European Jewish Congress
Israeli Press Review of 14.07.2016
Israeli Press Review
Israeli Press Review of 14.07.2016

Major Headlines
  • IIsrael angered by French foreign minister’s meeting with Hezbollah

Israel has responded with anger to a reported meeting between the French foreign minister and members of the Lebanese terror organisation Hezbollah, suggesting the move was comparable to meeting with representatives of the Islamic State, the Times of Israel reports. 

Jean-Marc Ayrault met with a political delegation of Hezbollah in Lebanon on Tuesday, according to local media reports.

Israel’s Foreign Ministry released a statement urging France to follow the example of Arab states that have blacklisted Hezbollah as a terror organisation.

“It’s a shame that the French foreign minister didn’t consult with Arab states that do not make a distinction between the military and political arms of Hezbollah,” read the Tuesday statement. “It is clear that Foreign Minister Ayrault would not meet with the ‘political wing’ of Islamic State.”

In May the Arab League declared the Lebanon-based Shi’a group a terrorist organisation, with all but two of the 22-member bloc voting for the resolution. The declaration came a little over a week after the predominantly Sunni Gulf Cooperation Council took a similar stance by blacklisting the group.
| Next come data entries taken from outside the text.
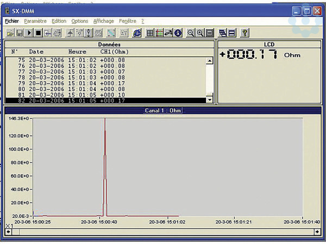Click the blue info circle icon
This screenshot has height=244, width=326.
(177, 33)
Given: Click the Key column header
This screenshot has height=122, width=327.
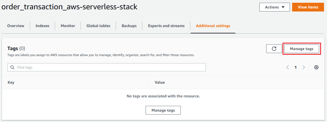Looking at the screenshot, I should pos(11,82).
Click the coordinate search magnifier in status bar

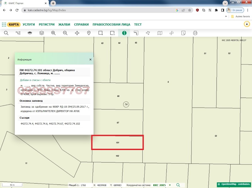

As opposed to the European Union, which only defines the group’s military wing as a terrorist organisation, the Arab League and GCC made no distinction between the group’s political and military arms.

Click here to read the full article in Times of Israel


  • IDF sticks with rabbinical appointment despite controversy

IDF Chief of Staff Lt. Gen. Gadi Eisenkot announced on Wednesday that, despite the public controversy, Rabbi Col. Eyal Karim will be appointed as the chief rabbi of the IDF. Eisenkot made the announcement after holding a meeting with Karim following the recent publication of controversial statements the rabbi had made concerning women, gay people, and refusing orders, Yediot Aharonot reports.

The statement released by the chief of staff's office said, "Col. Karim made clarifications during the conversation on all the matters that have come up in recent days, and he clarified beyond any doubt that he and all IDF soldiers are completely subject to IDF orders and the IDF Code of Ethics. 

"The rabbi promised that he personally and the rabbinate headed by him will respect every single person, regardless of religion, sex and sexual preference, and because he sees the IDF as an army of the people absorbing of its recruits, no matter whom they are. The chief of staff spoke with Col. Karim about the chief rabbinate's tasks and how he envisages the rabbinate under his command, and he felt that he and the rabbi see eye to eye on these issues."

The chief of staff emphasised that he disapproves and does not agree with the rabbi's pronouncements that have caused the controversy and that they are inconsistent with the IDF's values. 

Karim's appointment to the position of chief rabbi of the IDF was announced on Monday. Shortly afterwards, controversial statements that he had made in the past came to light, mostly when answering readers' questions on the religious website Kipa. The rabbi ruled that when a military order is at odds with Jewish law, a soldier is allowed to refuse an order, that wounded terrorists must be killed, that women must not testify in court or serve in the IDF, that raping gentile women during wartime was permissible, that gays and lesbians have "backward tendencies." 

On Wednesday evening, Karim publicised a letter to all IDF soldiers. In it, he stated, "It is inconceivable that any soldier or commander would act contrary to orders." He also wrote, "I understand the diversity and variety that exists amongst IDF soldiers and the important contribution that every soldier makes without regard to their sexual orientation. We will continue being everybody's rabbinate."

Click here to read the full article in Yediot Aharonot


  • Finance minister backs tax reductions despite central bank’s objections

Finance Minister Moshe Kahlon (Kulanu) opened a meeting with party members on Tuesday by announcing that he intends to lower income tax by 1-2% for Israelis earning up to 13,000 NIS, as well as for companies. Following a previous income tax reduction in the beginning of the year, an additional 2% reduction would bring it to its lowest point yet, Yediot Aharonot reports.

“As I have promised, the new budget will focus on growth encouragement,” said Kahlon at the meeting. “This will be done through two steps: investing and lowering taxes.” He went on to say that the Finance Ministry would act to decrease taxes by billions of shekels, defending the decision ahead of any criticism it could bring about. “Last year’s decision to lower the VAT and corporate tax were similarly attacked, but looking back it was the right decision. Taxes belong to the public, and as such they should be returned to the public when there is a surplus.” 

By comparison, last year’s decision to decrease the VAT by 1% translated into an annual 5 billion NIS loss in tax revenues. It should also be noted that during the year’s first quarter, only a 1.3% growth was found.

Kahlon’s decision goes against Bank of Israel Governor Karnit Flug’s expressed recommendation that the Finance Ministry raise taxes so that the government could provide its citizens with better services.

Israel currently ranks among the lowest countries in the OECD in terms of the tax burden placed upon its citizens, placing 26 out of 34.